My writing is very much like my cooking. Sometimes I make a gourmet meal and score rave reviews from the hubster, and sometimes I flop in such an epic way that even my dogs can’t be tempted to taste my culinary blunders. (Here is Rupert, my five year old Shiba Inu, expressing his disdain for one of my more recent failures.)
Each new day brings the possibility of a pleasurable writing experience and if the hubster is lucky an edible meal, but I can’t always count on either one of those things happening.
While writing can be effortless at times, experience has taught me that it can just as easily be complicated, if not downright arduous. More often than not, pesky little things called words get in the way of my writing.
Now don’t get me wrong, I adore words, but words are sometimes mischievous and problematic especially after they have been poured out onto a page. They enjoy taunting, provoking and confounding me, as well as posing knotty little problems for me to tease apart for hours at a time.

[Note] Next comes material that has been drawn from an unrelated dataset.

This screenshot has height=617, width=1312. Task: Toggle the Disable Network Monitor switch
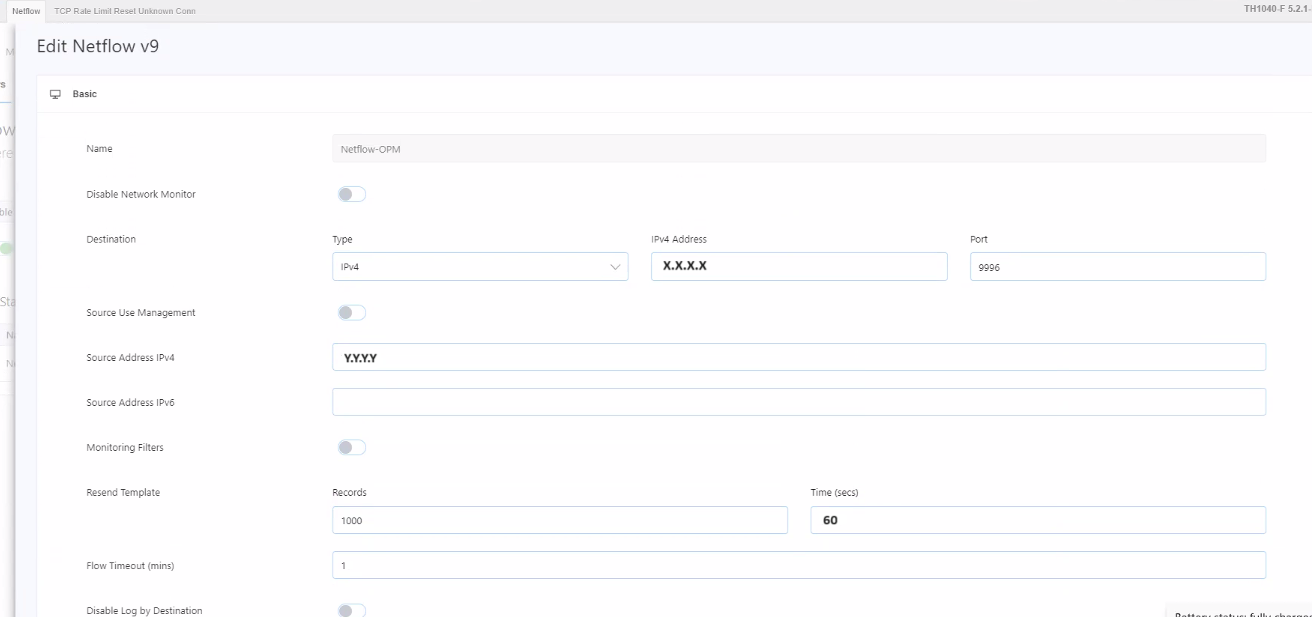coord(352,194)
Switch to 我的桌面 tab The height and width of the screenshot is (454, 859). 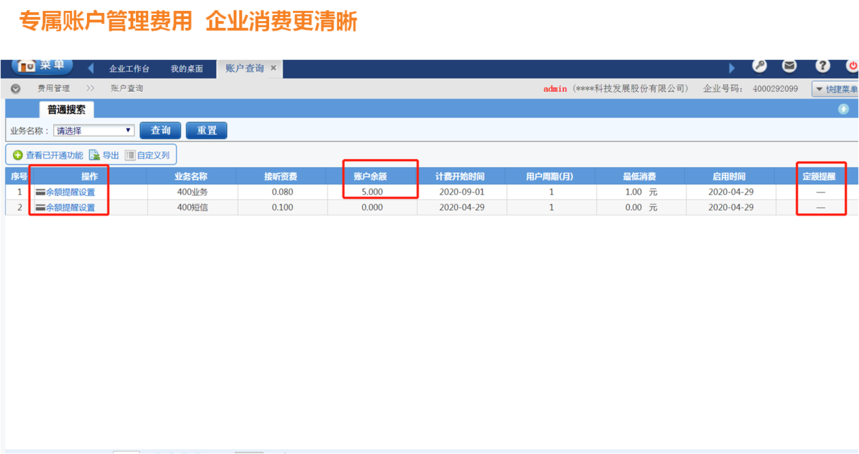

I spend a good portion of my day pushing unruly words around, and coaxing the ones which have gone astray back into line. I have even been known to give particularly troublesome words a good slap and banish them from a sentence altogether.
By my hand (and red correction pen), words often suffer a cruel, but necessary fate for refusing to acquiesce to my wishes, but I really can’t be blamed. When I am forced to chase words about a page and beat them into submission, it’s rarely worth the effort to keep them around.
There! I’ve finally admitted it! I’m not proud of my abusive behavior towards certain words, but I have found I have to be firm and let them know who is in charge.
FYI, I do not advocate, endorse or participate in violence towards any LIVING creature. I assure you, I just mistreat words and that’s only if they’ve aggravated me to the point of frustration.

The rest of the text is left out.